(Data for this task begins)

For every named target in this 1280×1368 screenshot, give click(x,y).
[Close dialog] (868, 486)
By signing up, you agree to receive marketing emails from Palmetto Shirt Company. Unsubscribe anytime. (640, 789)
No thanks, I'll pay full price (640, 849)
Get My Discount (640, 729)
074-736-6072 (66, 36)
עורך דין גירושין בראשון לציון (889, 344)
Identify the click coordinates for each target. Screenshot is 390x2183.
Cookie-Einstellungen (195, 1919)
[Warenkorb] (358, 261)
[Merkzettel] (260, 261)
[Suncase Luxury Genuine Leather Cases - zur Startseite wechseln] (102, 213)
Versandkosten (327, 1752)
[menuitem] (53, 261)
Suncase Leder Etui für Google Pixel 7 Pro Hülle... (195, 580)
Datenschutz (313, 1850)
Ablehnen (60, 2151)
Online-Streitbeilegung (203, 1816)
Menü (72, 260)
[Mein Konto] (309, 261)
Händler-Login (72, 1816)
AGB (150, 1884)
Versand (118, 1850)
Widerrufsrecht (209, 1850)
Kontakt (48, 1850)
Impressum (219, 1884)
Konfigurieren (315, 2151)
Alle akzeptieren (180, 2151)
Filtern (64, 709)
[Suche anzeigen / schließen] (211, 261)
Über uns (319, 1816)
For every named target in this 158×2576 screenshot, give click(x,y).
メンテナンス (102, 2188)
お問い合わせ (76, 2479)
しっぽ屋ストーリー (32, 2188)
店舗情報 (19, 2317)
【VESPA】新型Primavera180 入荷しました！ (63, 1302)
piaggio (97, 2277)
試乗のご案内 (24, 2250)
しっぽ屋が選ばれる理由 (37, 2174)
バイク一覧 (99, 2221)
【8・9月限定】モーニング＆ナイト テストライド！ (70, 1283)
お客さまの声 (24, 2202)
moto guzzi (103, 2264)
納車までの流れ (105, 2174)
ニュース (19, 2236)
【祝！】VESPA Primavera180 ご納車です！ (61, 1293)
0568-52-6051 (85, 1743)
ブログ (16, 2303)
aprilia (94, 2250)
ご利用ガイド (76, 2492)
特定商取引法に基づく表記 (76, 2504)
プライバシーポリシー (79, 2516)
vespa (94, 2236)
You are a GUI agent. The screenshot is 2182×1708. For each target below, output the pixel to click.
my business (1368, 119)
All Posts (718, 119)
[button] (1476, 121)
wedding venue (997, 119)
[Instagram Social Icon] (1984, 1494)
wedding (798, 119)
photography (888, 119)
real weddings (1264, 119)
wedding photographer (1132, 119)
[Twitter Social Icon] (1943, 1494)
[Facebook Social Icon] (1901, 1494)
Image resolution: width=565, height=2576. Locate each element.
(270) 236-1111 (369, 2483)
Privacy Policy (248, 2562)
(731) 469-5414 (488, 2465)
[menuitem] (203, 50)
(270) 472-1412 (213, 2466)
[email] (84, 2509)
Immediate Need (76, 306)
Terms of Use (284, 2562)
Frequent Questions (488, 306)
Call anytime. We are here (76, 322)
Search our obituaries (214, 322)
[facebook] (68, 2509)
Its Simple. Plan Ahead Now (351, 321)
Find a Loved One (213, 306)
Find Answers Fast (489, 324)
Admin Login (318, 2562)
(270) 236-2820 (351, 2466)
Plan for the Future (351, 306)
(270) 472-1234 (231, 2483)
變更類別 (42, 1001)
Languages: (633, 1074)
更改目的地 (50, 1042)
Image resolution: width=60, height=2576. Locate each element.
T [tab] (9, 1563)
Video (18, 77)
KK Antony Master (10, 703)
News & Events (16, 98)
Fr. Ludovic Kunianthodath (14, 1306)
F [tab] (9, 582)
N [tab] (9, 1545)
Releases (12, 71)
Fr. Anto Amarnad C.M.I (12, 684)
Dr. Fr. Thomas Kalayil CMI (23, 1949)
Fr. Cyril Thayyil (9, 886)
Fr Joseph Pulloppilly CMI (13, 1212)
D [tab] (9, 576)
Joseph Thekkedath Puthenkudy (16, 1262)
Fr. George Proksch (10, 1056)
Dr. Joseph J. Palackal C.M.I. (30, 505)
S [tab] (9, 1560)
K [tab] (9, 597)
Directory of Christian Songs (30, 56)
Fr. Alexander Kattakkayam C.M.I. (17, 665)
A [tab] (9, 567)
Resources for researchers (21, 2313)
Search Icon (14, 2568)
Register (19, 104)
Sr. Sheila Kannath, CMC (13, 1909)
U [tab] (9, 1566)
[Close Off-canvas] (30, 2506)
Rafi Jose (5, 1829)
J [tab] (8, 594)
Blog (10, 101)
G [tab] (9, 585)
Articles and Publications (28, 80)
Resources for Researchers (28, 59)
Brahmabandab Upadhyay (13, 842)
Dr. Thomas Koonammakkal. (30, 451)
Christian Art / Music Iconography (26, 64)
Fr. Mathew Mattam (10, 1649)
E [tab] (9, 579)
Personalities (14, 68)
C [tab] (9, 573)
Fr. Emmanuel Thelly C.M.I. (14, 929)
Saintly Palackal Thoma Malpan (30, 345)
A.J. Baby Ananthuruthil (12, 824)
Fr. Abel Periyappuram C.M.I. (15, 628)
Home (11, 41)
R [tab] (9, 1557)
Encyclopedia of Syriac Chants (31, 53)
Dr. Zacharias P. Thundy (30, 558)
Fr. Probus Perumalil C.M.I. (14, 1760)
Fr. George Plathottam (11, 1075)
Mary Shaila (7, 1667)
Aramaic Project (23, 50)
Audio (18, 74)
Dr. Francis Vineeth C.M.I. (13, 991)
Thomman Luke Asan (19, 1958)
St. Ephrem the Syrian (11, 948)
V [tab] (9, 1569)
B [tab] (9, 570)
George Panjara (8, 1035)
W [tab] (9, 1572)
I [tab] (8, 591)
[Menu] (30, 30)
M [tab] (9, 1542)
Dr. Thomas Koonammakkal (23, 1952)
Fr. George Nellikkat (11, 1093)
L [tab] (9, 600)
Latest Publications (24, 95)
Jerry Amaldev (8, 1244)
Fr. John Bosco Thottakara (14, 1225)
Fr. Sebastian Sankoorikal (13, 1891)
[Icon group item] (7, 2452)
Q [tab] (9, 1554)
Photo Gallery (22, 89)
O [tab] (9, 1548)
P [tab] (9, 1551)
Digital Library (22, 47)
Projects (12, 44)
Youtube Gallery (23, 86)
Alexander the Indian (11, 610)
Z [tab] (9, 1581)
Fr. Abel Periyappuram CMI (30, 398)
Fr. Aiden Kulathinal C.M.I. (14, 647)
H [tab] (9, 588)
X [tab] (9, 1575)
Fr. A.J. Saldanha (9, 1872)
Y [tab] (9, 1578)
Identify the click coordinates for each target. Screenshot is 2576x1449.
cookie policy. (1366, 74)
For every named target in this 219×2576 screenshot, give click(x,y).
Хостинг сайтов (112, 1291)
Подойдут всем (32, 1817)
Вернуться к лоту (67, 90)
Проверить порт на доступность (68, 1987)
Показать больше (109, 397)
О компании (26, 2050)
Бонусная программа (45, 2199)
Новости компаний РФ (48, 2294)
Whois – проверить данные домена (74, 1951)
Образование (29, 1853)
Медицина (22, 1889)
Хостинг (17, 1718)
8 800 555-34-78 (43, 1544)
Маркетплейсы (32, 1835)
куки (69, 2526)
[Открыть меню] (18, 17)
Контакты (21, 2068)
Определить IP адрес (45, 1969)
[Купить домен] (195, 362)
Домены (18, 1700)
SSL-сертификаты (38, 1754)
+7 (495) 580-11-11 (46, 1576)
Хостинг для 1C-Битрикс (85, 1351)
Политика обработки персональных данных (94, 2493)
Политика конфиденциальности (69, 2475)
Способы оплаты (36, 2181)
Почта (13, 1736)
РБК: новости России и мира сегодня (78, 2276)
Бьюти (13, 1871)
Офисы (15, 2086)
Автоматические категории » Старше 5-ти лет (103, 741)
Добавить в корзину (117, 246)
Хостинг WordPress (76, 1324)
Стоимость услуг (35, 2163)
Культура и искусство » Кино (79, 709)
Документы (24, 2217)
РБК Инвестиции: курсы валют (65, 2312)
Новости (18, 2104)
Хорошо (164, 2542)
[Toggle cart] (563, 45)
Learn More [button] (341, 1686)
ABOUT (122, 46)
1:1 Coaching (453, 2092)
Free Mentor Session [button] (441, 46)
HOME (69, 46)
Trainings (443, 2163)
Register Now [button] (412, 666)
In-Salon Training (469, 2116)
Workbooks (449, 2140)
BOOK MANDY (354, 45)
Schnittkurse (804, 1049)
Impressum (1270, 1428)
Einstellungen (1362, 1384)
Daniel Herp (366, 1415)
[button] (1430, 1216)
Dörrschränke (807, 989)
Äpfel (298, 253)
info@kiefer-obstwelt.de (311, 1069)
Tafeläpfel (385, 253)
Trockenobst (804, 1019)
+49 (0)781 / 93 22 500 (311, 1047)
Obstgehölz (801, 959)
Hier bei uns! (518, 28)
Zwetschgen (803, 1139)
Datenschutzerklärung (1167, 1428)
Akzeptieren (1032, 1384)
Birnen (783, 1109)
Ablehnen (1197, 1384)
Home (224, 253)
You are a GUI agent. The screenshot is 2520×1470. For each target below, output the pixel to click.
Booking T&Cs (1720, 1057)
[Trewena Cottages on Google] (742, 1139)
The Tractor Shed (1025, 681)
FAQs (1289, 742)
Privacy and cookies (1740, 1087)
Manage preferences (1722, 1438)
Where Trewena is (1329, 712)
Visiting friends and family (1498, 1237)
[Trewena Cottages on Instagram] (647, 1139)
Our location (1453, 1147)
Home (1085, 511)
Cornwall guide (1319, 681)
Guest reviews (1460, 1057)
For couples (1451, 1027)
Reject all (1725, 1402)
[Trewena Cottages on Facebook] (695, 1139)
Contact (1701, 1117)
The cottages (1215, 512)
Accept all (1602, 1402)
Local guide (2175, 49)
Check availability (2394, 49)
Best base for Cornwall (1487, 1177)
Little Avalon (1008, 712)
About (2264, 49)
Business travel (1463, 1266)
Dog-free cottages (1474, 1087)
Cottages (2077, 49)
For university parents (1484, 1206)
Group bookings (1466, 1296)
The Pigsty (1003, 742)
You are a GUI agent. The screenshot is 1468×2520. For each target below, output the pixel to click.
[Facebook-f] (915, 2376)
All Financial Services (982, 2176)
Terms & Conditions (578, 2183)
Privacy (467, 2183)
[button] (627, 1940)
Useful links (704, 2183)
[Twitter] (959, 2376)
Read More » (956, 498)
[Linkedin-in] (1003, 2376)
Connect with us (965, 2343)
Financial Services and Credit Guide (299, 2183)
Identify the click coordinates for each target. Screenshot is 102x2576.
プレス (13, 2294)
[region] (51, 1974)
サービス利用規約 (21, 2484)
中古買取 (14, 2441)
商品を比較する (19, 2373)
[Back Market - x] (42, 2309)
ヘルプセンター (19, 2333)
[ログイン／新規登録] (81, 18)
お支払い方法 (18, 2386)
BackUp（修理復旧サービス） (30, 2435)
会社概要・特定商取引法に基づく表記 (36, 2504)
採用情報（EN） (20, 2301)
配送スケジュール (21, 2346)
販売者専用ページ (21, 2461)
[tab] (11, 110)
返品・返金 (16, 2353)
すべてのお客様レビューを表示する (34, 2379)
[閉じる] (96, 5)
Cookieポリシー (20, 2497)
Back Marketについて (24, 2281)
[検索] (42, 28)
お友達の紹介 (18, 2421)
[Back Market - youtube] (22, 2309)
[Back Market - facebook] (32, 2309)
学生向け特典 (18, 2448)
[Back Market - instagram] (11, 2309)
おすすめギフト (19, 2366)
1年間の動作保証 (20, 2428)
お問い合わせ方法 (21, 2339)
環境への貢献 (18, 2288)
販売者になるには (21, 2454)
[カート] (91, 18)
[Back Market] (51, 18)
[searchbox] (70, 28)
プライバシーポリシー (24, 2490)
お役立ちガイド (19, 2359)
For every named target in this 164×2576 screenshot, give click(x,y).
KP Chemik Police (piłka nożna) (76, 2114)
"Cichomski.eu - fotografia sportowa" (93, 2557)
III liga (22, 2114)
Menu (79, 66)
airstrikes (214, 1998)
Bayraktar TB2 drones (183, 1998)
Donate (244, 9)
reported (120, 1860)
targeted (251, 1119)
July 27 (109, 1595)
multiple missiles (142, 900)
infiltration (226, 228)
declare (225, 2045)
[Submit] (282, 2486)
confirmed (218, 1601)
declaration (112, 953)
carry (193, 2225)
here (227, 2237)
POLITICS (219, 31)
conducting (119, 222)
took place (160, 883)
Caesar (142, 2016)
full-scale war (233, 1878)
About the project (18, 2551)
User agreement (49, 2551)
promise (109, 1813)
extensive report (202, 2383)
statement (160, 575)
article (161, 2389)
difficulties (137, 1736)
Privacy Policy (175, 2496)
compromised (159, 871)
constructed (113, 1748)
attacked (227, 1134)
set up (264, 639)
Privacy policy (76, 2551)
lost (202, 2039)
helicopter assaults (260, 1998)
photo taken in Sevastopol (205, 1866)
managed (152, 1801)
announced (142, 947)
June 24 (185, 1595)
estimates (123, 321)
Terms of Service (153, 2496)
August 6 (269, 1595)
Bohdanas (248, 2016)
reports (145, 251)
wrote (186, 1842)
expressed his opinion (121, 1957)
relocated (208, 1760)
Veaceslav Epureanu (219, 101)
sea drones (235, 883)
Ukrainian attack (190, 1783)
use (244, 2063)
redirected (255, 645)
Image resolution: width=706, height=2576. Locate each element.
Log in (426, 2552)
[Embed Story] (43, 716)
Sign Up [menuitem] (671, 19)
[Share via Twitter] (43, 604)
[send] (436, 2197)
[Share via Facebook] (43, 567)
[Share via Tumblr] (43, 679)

(Data for this task ends)

▶ What the task asks
What are the lines above, starting at the one with "wedding (798, 119)" and ending at the one with "Fr. Cyril Thayyil (9, 886)"? Give them again exactly, and only them.

▶ Solution for this task
wedding (798, 119)
photography (888, 119)
real weddings (1264, 119)
wedding photographer (1132, 119)
[Twitter Social Icon] (1943, 1494)
[Facebook Social Icon] (1901, 1494)
Image resolution: width=565, height=2576. Locate each element.
(270) 236-1111 (369, 2483)
Privacy Policy (248, 2562)
(731) 469-5414 (488, 2465)
[menuitem] (203, 50)
(270) 472-1412 (213, 2466)
[email] (84, 2509)
Immediate Need (76, 306)
Terms of Use (284, 2562)
Frequent Questions (488, 306)
Call anytime. We are here (76, 322)
Search our obituaries (214, 322)
[facebook] (68, 2509)
Its Simple. Plan Ahead Now (351, 321)
Find a Loved One (213, 306)
Find Answers Fast (489, 324)
Admin Login (318, 2562)
(270) 236-2820 (351, 2466)
Plan for the Future (351, 306)
(270) 472-1234 (231, 2483)
變更類別 (42, 1001)
Languages: (633, 1074)
更改目的地 (50, 1042)
Image resolution: width=60, height=2576. Locate each element.
T [tab] (9, 1563)
Video (18, 77)
KK Antony Master (10, 703)
News & Events (16, 98)
Fr. Ludovic Kunianthodath (14, 1306)
F [tab] (9, 582)
N [tab] (9, 1545)
Releases (12, 71)
Fr. Anto Amarnad C.M.I (12, 684)
Dr. Fr. Thomas Kalayil CMI (23, 1949)
Fr. Cyril Thayyil (9, 886)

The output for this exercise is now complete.